Re: [PATCH v3 02/30] drivers: hv: dxgkrnl: Driver initialization and loading
From: Wei Liu
Date: Tue Mar 01 2022 - 17:23:29 EST
On Tue, Mar 01, 2022 at 09:45:41PM +0100, Greg KH wrote:
> On Tue, Mar 01, 2022 at 11:45:49AM -0800, Iouri Tarassov wrote:
> > - Create skeleton and add basic functionality for the
> > hyper-v compute device driver (dxgkrnl).
> >
> > - Register for PCI and VM bus driver notifications and
> > handle initialization of VM bus channels.
> >
> > - Connect the dxgkrnl module to the drivers/hv/ Makefile and Kconfig
> >
> > - Create a MAINTAINERS entry
> >
> > A VM bus channel is a communication interface between the hyper-v guest
> > and the host. The are two type of VM bus channels, used in the driver:
> > - the global channel
> > - per virtual compute device channel
> >
> > A PCI device is created for each virtual compute device, projected
> > by the host. The device vendor is PCI_VENDOR_ID_MICROSOFT and device
> > id is PCI_DEVICE_ID_VIRTUAL_RENDER. dxg_pci_probe_device handles
> > arrival of such devices. The PCI config space of the virtual compute
> > device has luid of the corresponding virtual compute device VM
> > bus channel. This is how the compute device adapter objects are
> > linked to VM bus channels.
> >
> > VM bus interface version is exchanged by reading/writing the PCI config
> > space of the virtual compute device.
> >
> > The IO space is used to handle CPU accessible compute device
> > allocations. Hyper-v allocates IO space for the global VM bus channel.
> >
> > Signed-off-by: Iouri Tarassov <iourit@xxxxxxxxxxxxxxxxxxx>
>
> Please work with internal developers to get reviews from them first,
> before requiring the kernel community to point out basic issues. It
> will save you a lot of time and stop us from feeling like we are having
> our time wasted.
>
> Some simple examples below that your coworkers should have caught:
>
> > --- /dev/null
> > +++ b/drivers/hv/dxgkrnl/dxgkrnl.h
> > @@ -0,0 +1,119 @@
> > +/* SPDX-License-Identifier: GPL-2.0 */
> > +
> > +/*
> > + * Copyright (c) 2019, Microsoft Corporation.
>
> It is now 2022 :)
>
> > +void init_ioctls(void);
>
> That is a horrible global function name you just added to the kernel's
> namespace for a single driver :(
>
> > +long dxgk_unlocked_ioctl(struct file *f, unsigned int p1, unsigned long p2);
> > +
> > +static inline void guid_to_luid(guid_t *guid, struct winluid *luid)
> > +{
> > + *luid = *(struct winluid *)&guid->b[0];
>
> Why is the cast needed? Shouldn't you use real types in your
> structures?
>
> > +/*
> > + * The interface version is used to ensure that the host and the guest use the
> > + * same VM bus protocol. It needs to be incremented every time the VM bus
> > + * interface changes. DXGK_VMBUS_LAST_COMPATIBLE_INTERFACE_VERSION is
> > + * incremented each time the earlier versions of the interface are no longer
> > + * compatible with the current version.
> > + */
> > +#define DXGK_VMBUS_INTERFACE_VERSION_OLD 27
> > +#define DXGK_VMBUS_INTERFACE_VERSION 40
> > +#define DXGK_VMBUS_LAST_COMPATIBLE_INTERFACE_VERSION 16
>
> Where do these numbers come from, the hypervisor specification?
>
> > +/*
> > + * Pointer to the global device data. By design
> > + * there is a single vGPU device on the VM bus and a single /dev/dxg device
> > + * is created.
> > + */
> > +struct dxgglobal *dxgglobal;
>
> No, make this per-device, NEVER have a single device for your driver.

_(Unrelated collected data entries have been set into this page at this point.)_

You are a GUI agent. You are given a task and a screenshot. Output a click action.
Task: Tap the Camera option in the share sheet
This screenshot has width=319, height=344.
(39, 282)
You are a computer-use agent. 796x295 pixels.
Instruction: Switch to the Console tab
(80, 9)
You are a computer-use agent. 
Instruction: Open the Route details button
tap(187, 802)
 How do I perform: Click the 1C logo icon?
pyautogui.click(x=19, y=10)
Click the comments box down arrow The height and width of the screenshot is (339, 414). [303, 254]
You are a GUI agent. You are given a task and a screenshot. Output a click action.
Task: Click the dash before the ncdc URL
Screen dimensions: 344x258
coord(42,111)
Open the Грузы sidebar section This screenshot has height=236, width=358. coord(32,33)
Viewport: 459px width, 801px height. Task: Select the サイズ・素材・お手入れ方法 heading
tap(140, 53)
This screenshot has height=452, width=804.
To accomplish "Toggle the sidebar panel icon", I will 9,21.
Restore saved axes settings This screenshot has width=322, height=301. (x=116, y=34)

> The Linux driver model makes it harder to do it this way than to do it
> correctly. Do it correctly please and have no global structures like
> this.
>
This may not be as big an issue as you thought. The device discovery is
still done via the normal VMBus probing routine. For all intents and
purposes the dxgglobal structure can be broken down into per device
fields and a global structure which contains the protocol versioning
information -- my understanding is there will always be a global
structure to hold information related to the backend, regardless of how
many devices there are.
I definitely think splitting is doable, but I also understand why Iouri
does not want to do it _now_ given there is no such a model for multiple
devices yet, so anything we put into the per-device structure could be
incomplete and it requires further changing when such a model arrives
later.
Iouri, please correct me if I have the wrong mental model here.
All in all, I hope this is not going to be a deal breaker for the
acceptance of this driver.
Thanks,
Wei.